• PETUNJUK TUGAS:
Lanjutkan teks tentang ketahanan antibodi vaksin Covid-19 di bawah ini, dimulai setelah kalimat terakhirnya.

• TEKS:
────────────────────────────────────────

REPUBLIKA.CO.ID, JAKARTA -- Belakangan, makin banyak kasus infeksi terbosoan (breakthrough infection) Covid-19. Istilah itu merujuk pada kejadian yang dialami orang yang sudah divaksinasi, namun tertular penyakit wabah tersebut.
Sebetulnya, berapa lama sebetulnya antibodi yang diinduksi vaksin Covid-19 bisa bertahan di dalam tubuh? Pertanyaan itu kian penting untuk dijawab di tengah penyebaran varian omicron dari SARS-CoV-2 yang sangat menular.
Bahkan, menurut sejumlah penelitian yang dilakukan, varian omicron cukup kebal terhadap vaksin. Meski demikian, bagi orang-orang yang telah divaksinasi, infeksi omicron cenderung menyebabkan gejala ringan.

────────────────────────────────────────

• DATA SUMBER:
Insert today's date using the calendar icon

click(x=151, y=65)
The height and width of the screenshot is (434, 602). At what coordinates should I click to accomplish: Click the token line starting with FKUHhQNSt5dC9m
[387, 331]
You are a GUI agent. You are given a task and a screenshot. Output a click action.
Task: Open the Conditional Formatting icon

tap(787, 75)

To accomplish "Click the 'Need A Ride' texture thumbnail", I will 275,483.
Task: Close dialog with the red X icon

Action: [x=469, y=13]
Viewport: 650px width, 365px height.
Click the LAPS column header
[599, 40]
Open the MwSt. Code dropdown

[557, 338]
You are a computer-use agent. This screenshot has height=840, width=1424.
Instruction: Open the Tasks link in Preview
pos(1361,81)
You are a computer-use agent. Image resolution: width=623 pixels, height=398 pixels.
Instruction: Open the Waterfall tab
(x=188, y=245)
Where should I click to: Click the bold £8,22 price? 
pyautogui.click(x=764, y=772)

────────────────────────────────────────

• JAWABAN:
Untuk menjawab pertanyaan tentang efektivitas jangka panjang dari antibodi yang didapat dari vaksin Covid-19, peneliti India mengungkap hasil studi terbarunya. Mereka juga sudah bisa menentukan kelompok masyarakat yang harus diprioritaskan untuk mendapatkan vaksin dosis penguat (booster).
Studi tersebut melibatkan 1.636 petugas kesehatan yang sudah mendapatkan dua dosis vaksin Covid-19. Para ahli meyakini bahwa meski ada kasus Covid-19 yang ringan, penting untuk tetap merancang strategi yang memastikan penyebaran virus seminimal mungkin.
Untuk itu, para ahli mengukur antibodi IgG anti-S1 dan IgG anti-S2 terhadap SARS-CoV-2 pada peserta. Pasien yang memiliki tingkat antibodi di bawah 15 AU/ml dianggap sebagai antibodi negatif yang menyiratkan bahwa mereka tidak mengembangkan kekebalan protektif terhadap virus.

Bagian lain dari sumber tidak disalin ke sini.